Now I will just need to implement those into the protected mode stack and descriptor fetches/reads and writes for them to handle the stack and descriptors through the BIU.
Also completed the BIU 64-bit memory reads for this (since descriptors fetch 64 bits from RAM, the BIU will need to support such reads).
Those new added steps work using 3 different variables instead of just two the normal instruction use.
One counter specifies where in the current attempt (or repeated attempt, as all attempts are performed until the current attempt is reached) it's checking. This counter resets whenever the entire mechanism is reset (which is during the next instruction starting or when a read/write operation is confirmed to be pending).
One counter specifies were in the attempts of the current instruction (actually various reads/writes are combined into one) left off (this increases by two for every read or write operation. The first value (even) is used for requests to the BIU, the second for reading the result (which is that the write completed or the read data).
One counter specifies the read cache position. This is used to keep the read data into a cache to read it only once per request, later requests (restarts) cause the cached value to be read instead of performing the memory request again. This counter, like the current attempt counter, is also request to keep in sync for detecting the specific read attempts to perform (either from cache (when already done before) or from the memory read at a completed memory cycle).
All counters of course reset whenever the instruction state is reset (new instruction or a fault handler is started). Thus causing new instructions to reset such a behaviour.
Those 3 counters exist in two different copies: one for descriptor fetches and saves(which is only 1 byte, unlike the 8 byte read operation) and one copy for stack pushes and pops.

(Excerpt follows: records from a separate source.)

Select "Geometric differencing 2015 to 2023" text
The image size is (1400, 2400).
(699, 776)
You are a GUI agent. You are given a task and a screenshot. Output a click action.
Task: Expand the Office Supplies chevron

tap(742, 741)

Thus, just like the CPU execution, it allows for the reads to cache their data for repeated attempts (as most of the instruction state is reset whenever the pending condition is triggered, causing the entire checks to restart (but one of the counters is used to return to the point that was interrupted once it matches the other counter (the current counter matches the interrupt point counter as it were))). It's basically just executing coroutines using counters, when I think about it.

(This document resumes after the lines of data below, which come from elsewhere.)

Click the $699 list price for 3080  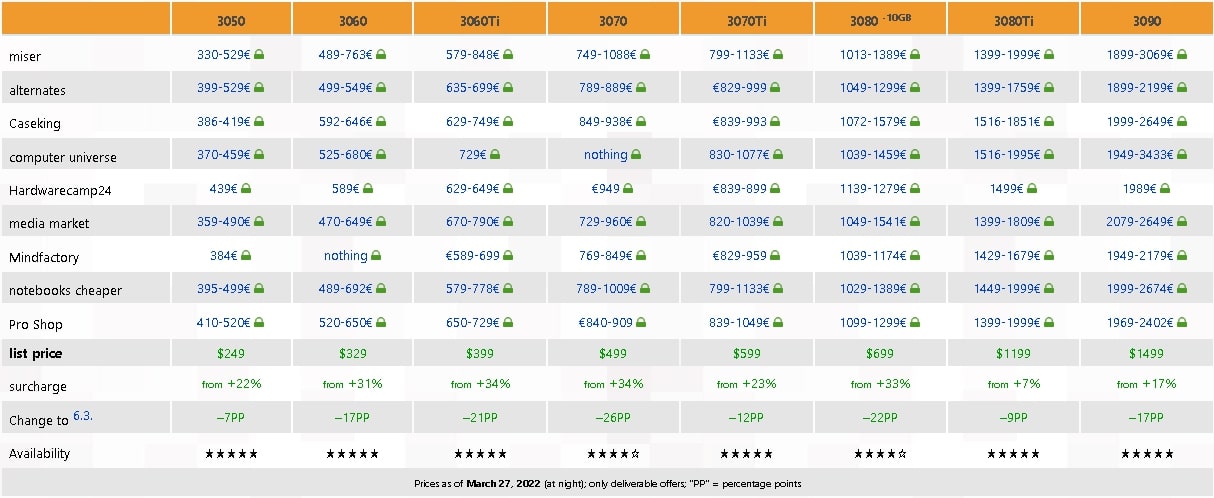881,353
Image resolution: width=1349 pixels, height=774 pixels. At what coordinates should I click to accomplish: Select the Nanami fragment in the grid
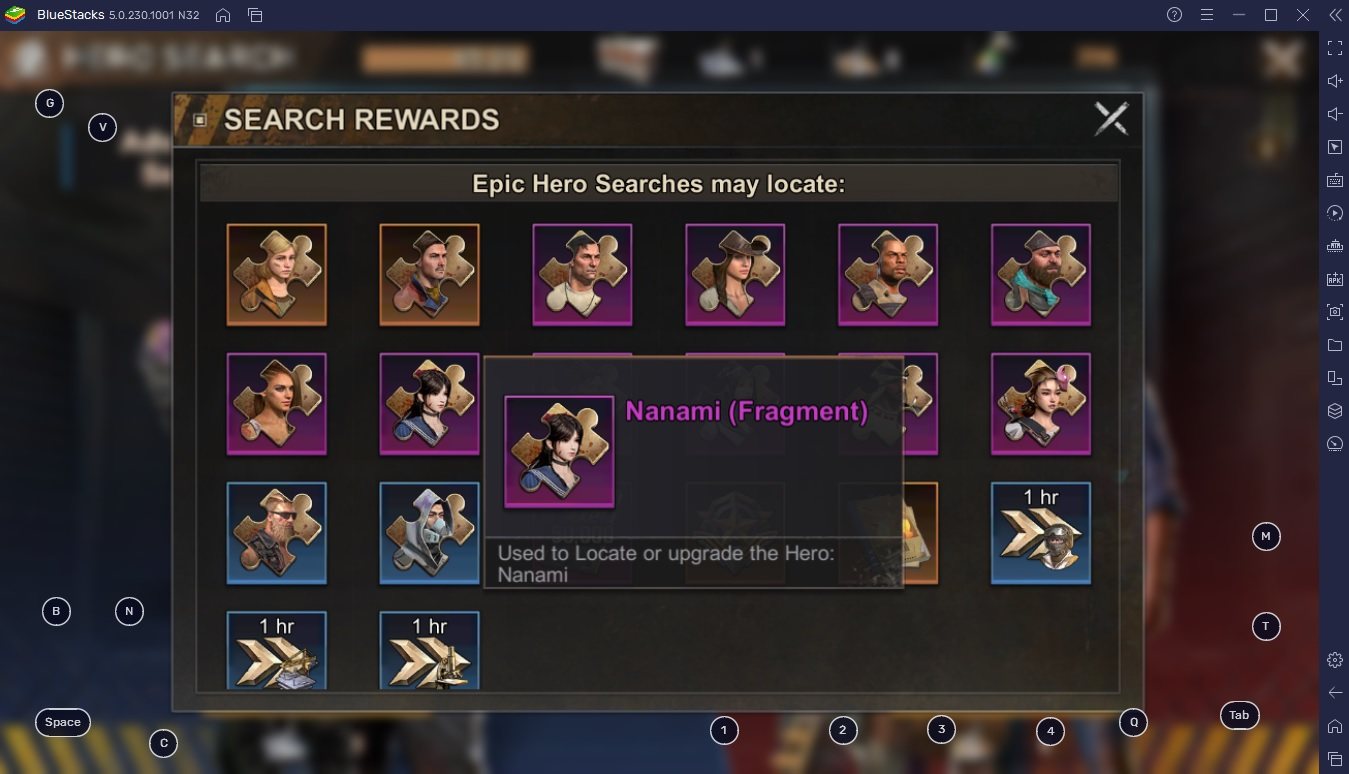point(430,404)
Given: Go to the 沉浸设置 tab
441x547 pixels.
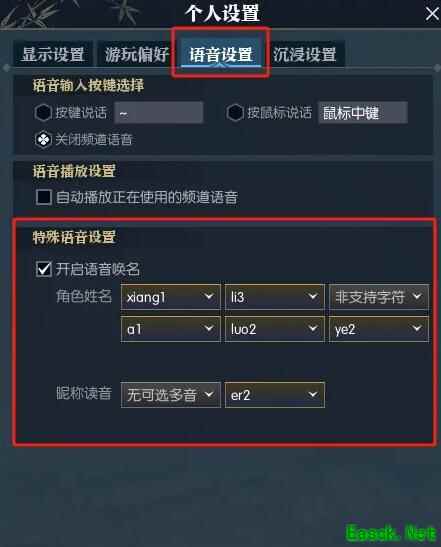Looking at the screenshot, I should tap(305, 54).
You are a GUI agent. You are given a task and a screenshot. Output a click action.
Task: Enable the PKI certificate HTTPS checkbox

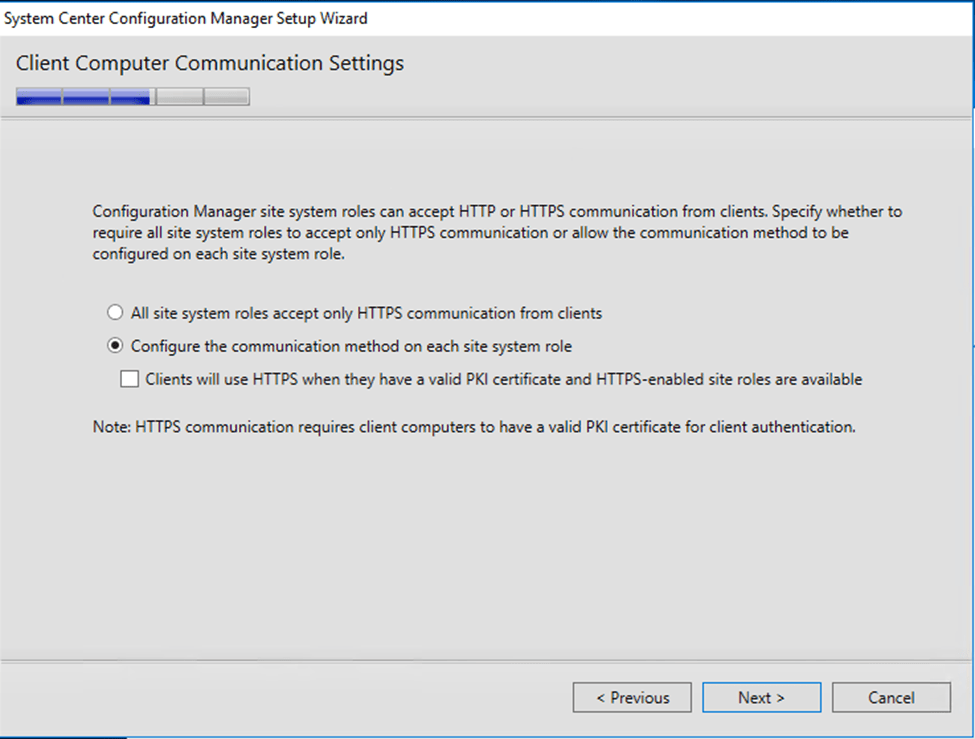(130, 379)
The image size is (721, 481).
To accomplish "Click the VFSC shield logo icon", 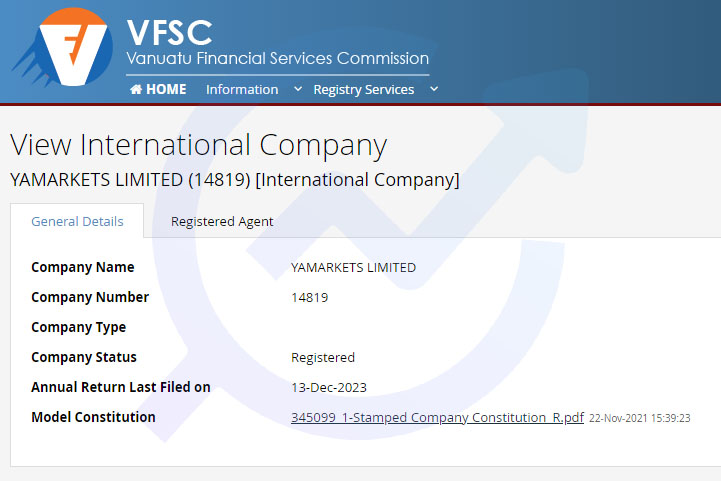I will [x=64, y=47].
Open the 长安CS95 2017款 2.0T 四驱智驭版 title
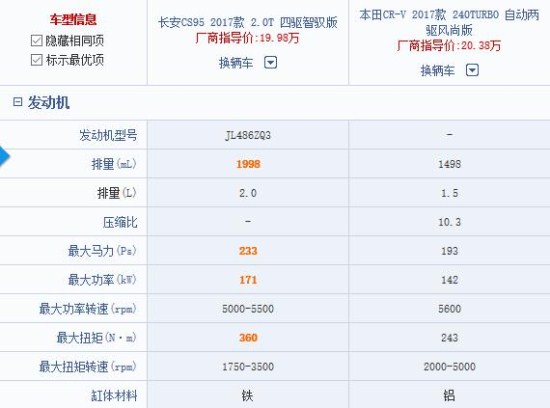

The interruptions itself is just the BIU reading or writing data to/from memory. If it's in cycle-accurate mode, this interruption almost never occurs, as the read/write handlers simply immediately tick the BIU and retrieve the result. But in cycle-accurate mode, the BIU isn't ticked that way, thus causing the BIU to interrupt the EU routine that is handling those protected-mode tasks.

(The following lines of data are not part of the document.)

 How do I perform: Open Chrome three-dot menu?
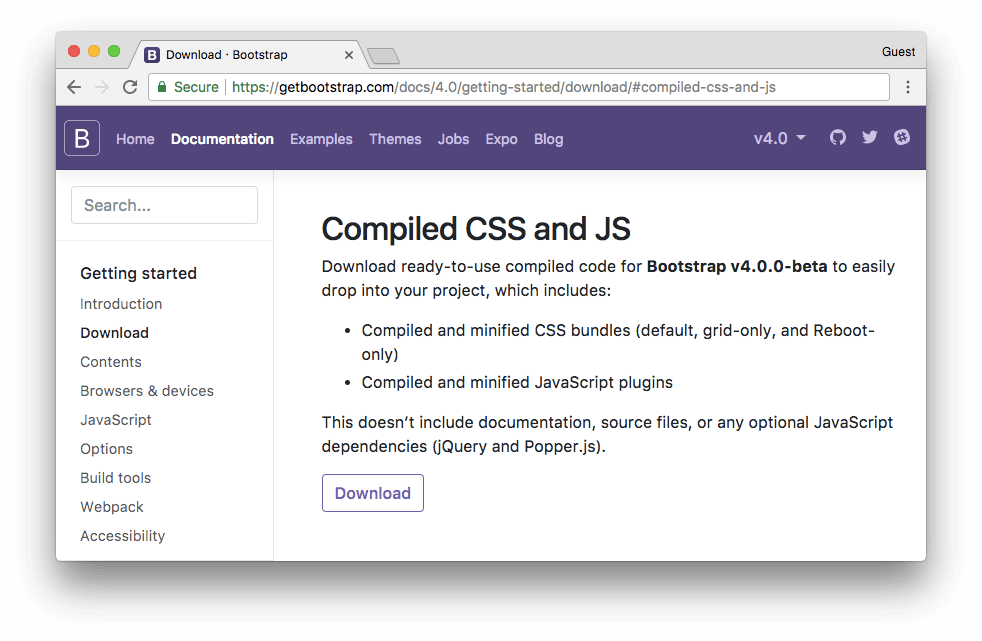click(907, 87)
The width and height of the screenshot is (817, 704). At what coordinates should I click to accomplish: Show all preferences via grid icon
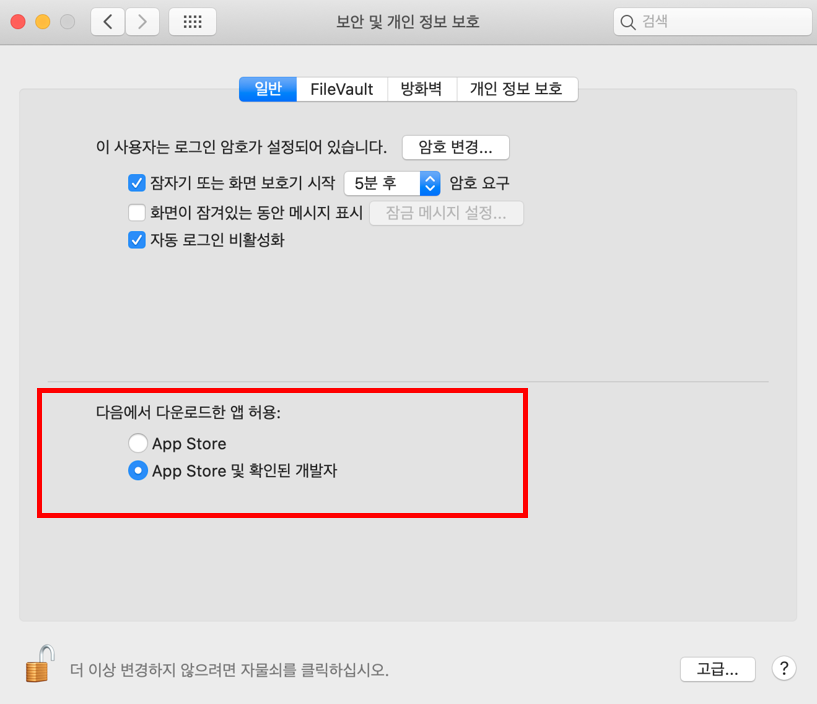pyautogui.click(x=193, y=21)
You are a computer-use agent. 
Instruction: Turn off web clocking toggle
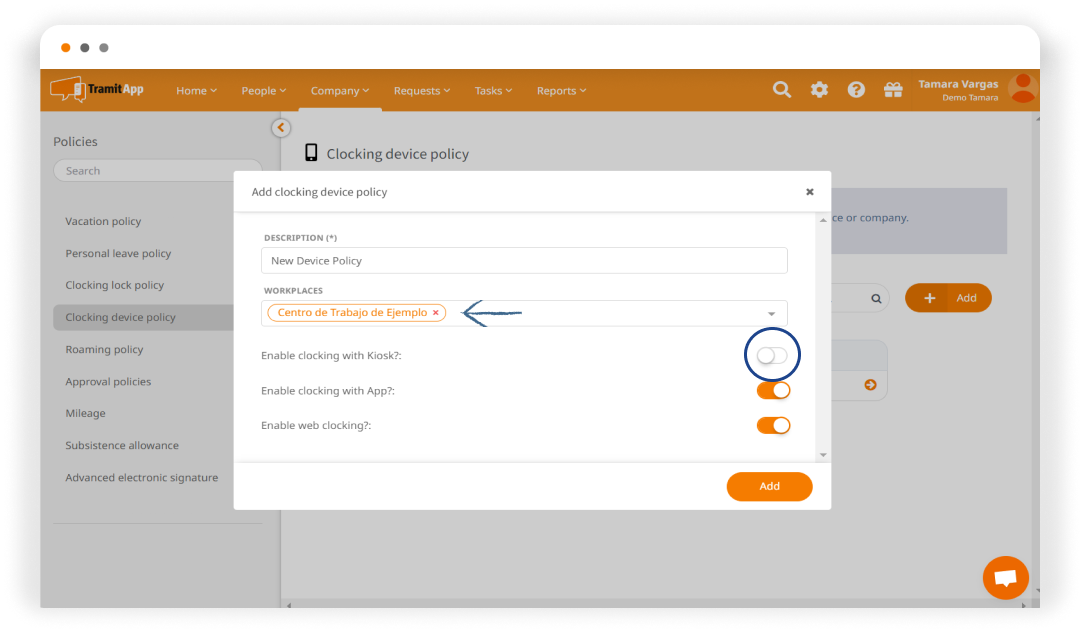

Of course, the small counters (only byte sized (index) pointers) and small read caches (16 descriptors and 64 read stack doublewords (16 bits read take 32 bits anyways on the cache, with the top 16 bits ignored during readback) could in theory overflow with 128 reads/writes, but to my knowledge there isn't a single instruction that performs that many descriptor or stack reads (and writes too, since those don't take any space in those buffers). So 254 steps is more than enough to handle all protected mode tasks.